TASK DESCRIPTION: Every line below that includes "icon" counts toward the total. Report that total alone.

┌────────

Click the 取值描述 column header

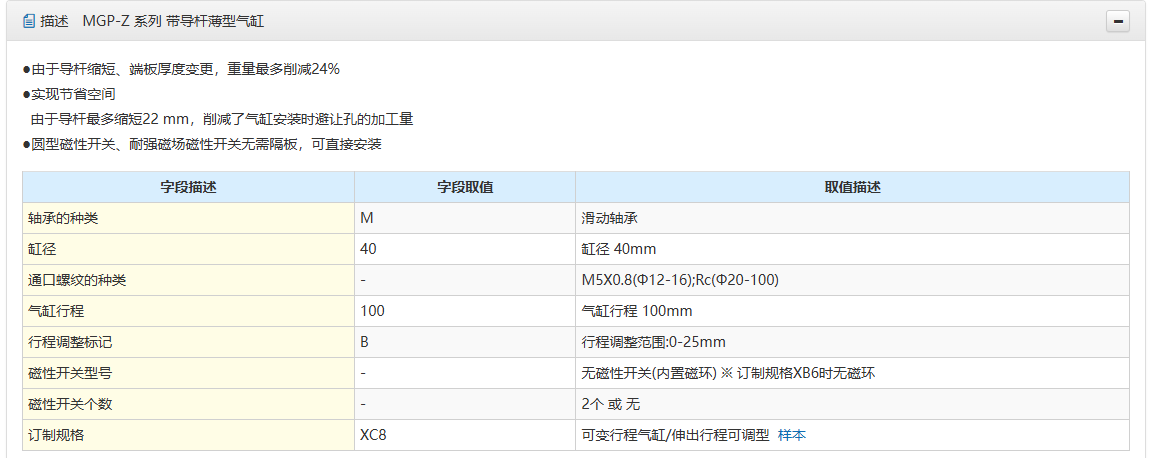click(x=852, y=187)
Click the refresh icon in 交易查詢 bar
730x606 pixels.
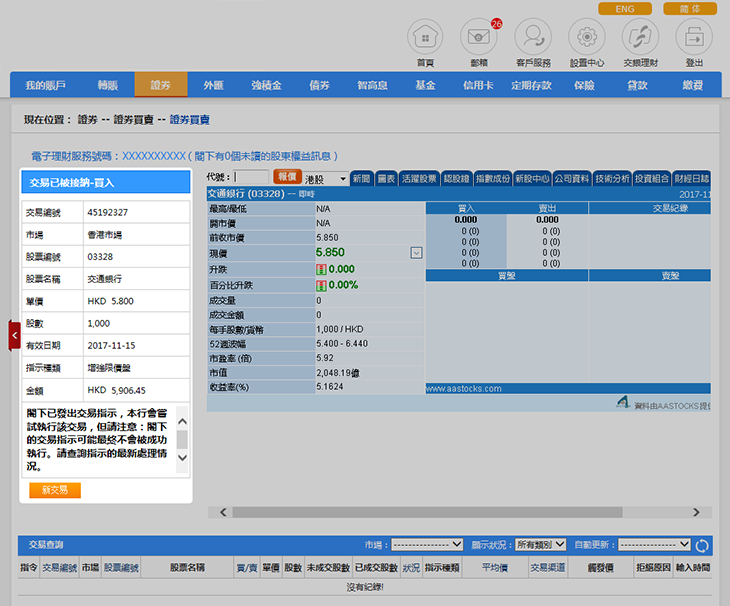(702, 545)
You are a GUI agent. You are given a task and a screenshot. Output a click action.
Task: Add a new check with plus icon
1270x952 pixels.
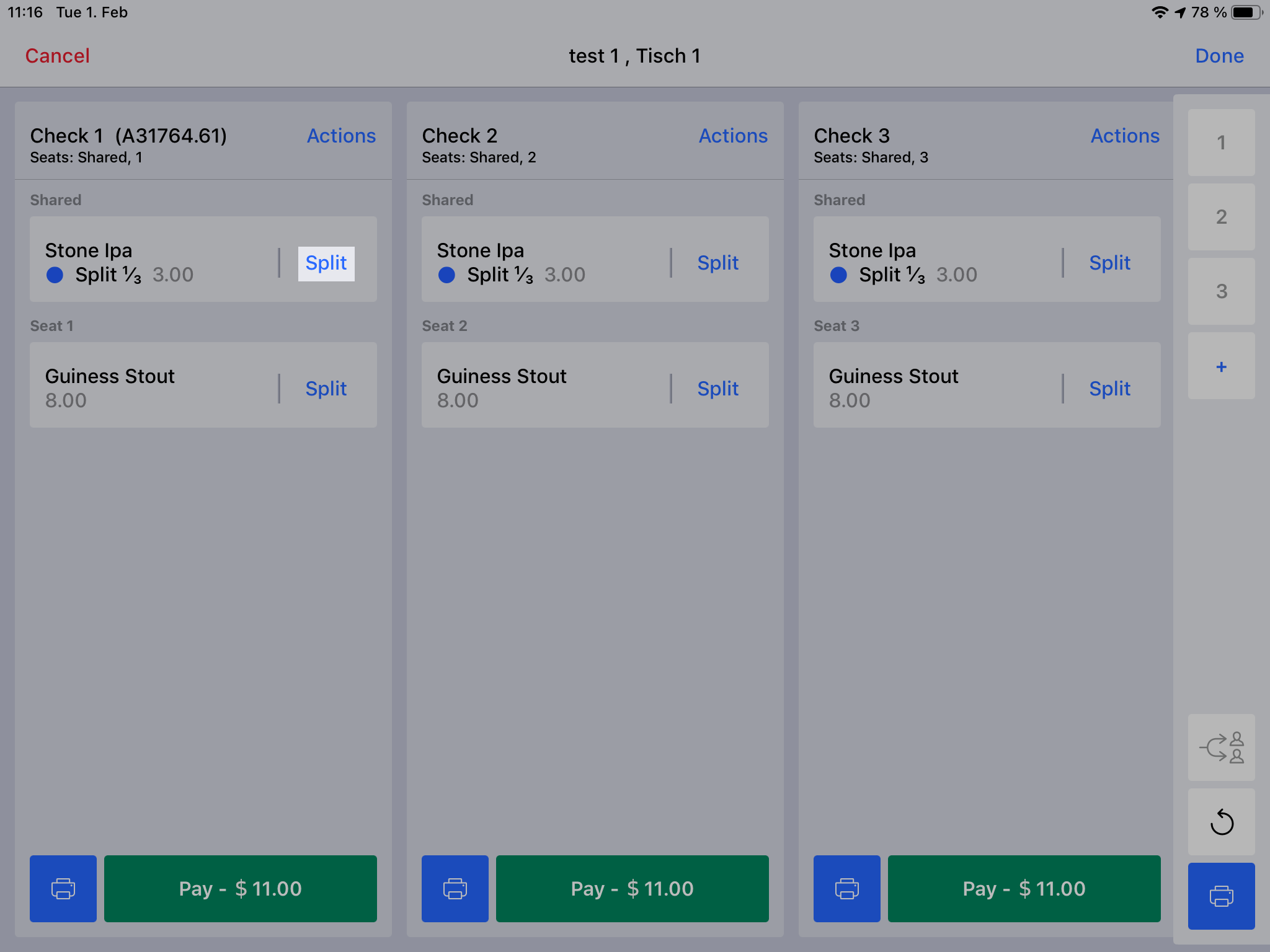click(1222, 366)
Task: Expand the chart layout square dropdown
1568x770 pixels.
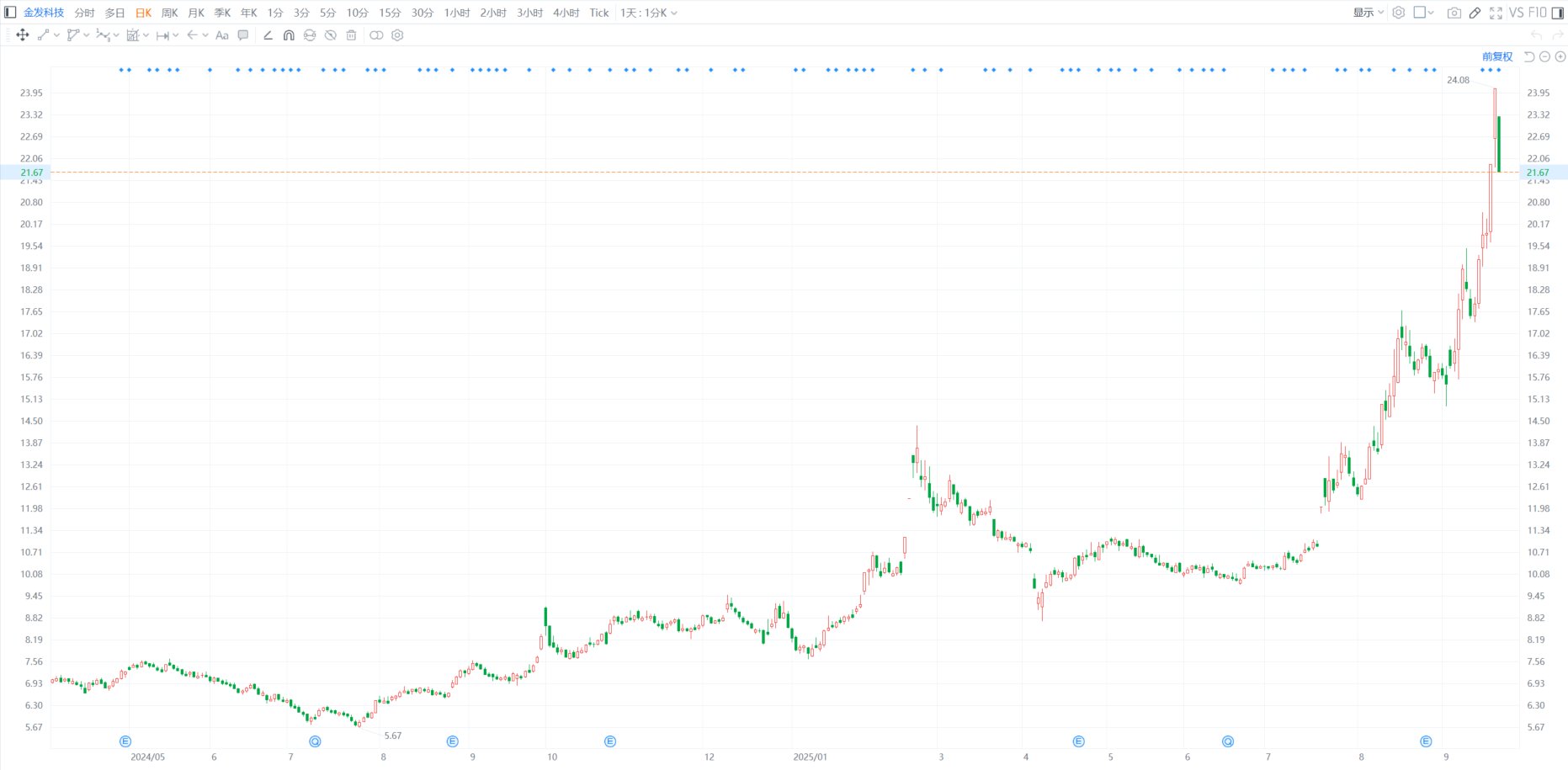Action: coord(1424,13)
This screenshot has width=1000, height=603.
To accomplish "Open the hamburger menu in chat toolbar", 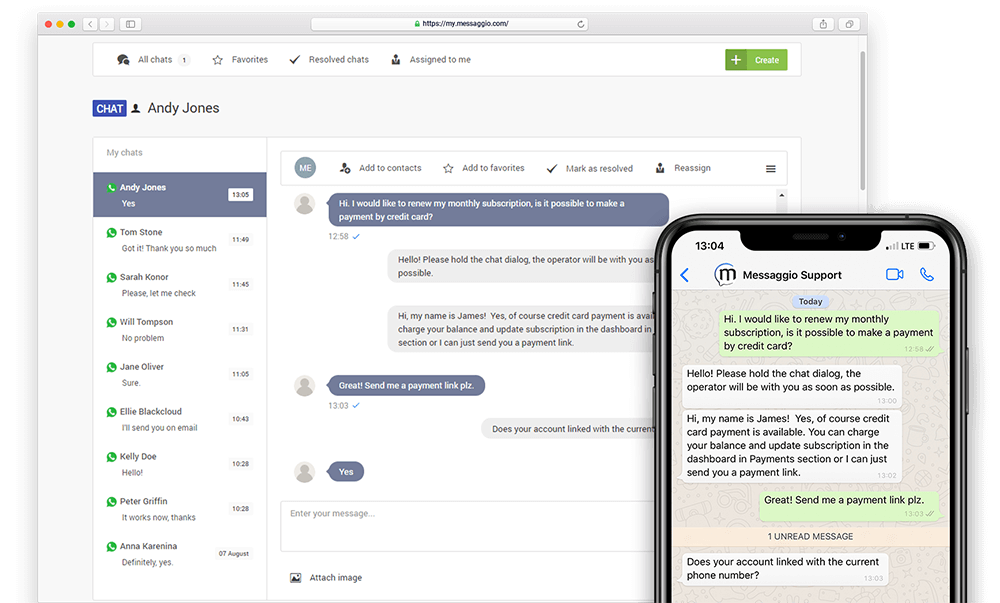I will (x=771, y=169).
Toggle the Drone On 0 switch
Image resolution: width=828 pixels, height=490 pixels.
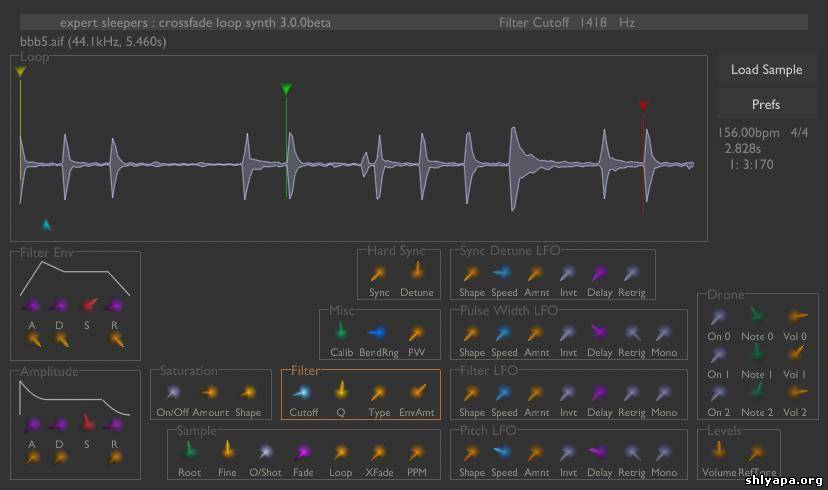719,317
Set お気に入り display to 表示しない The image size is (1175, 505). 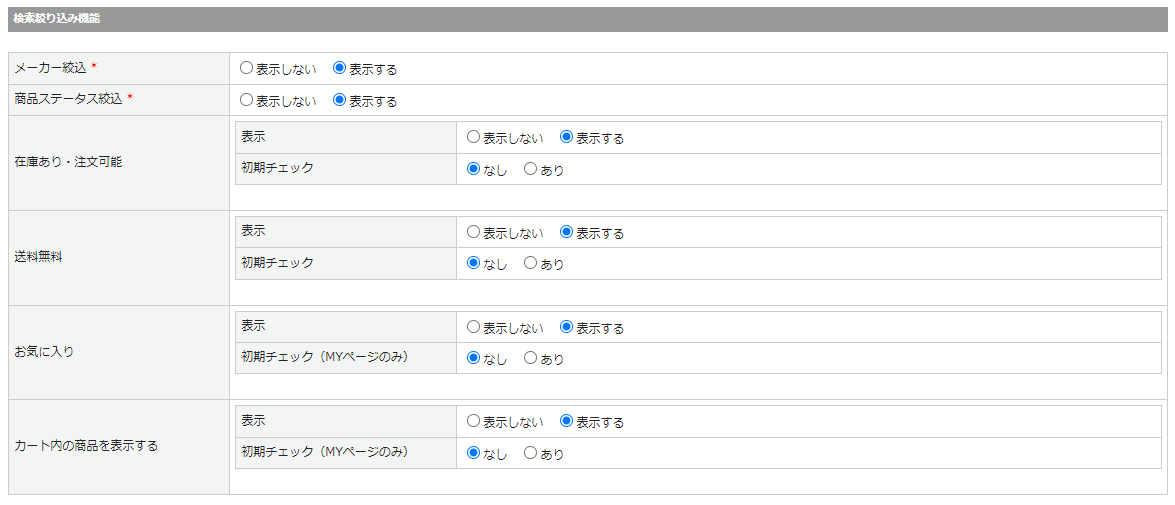(x=474, y=327)
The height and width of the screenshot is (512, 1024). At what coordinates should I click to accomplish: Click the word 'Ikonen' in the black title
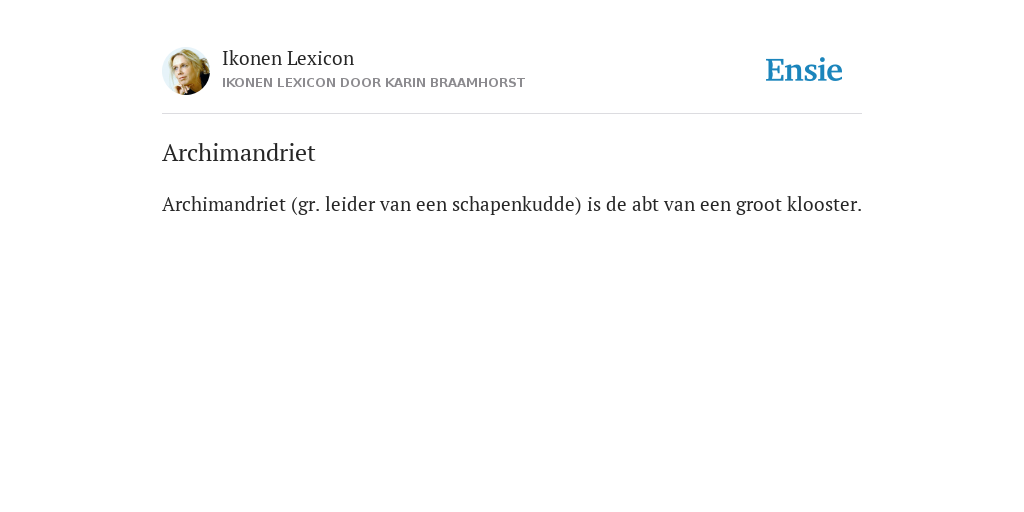click(251, 58)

└────────

RESPONSE TO THE EXERCISE: 2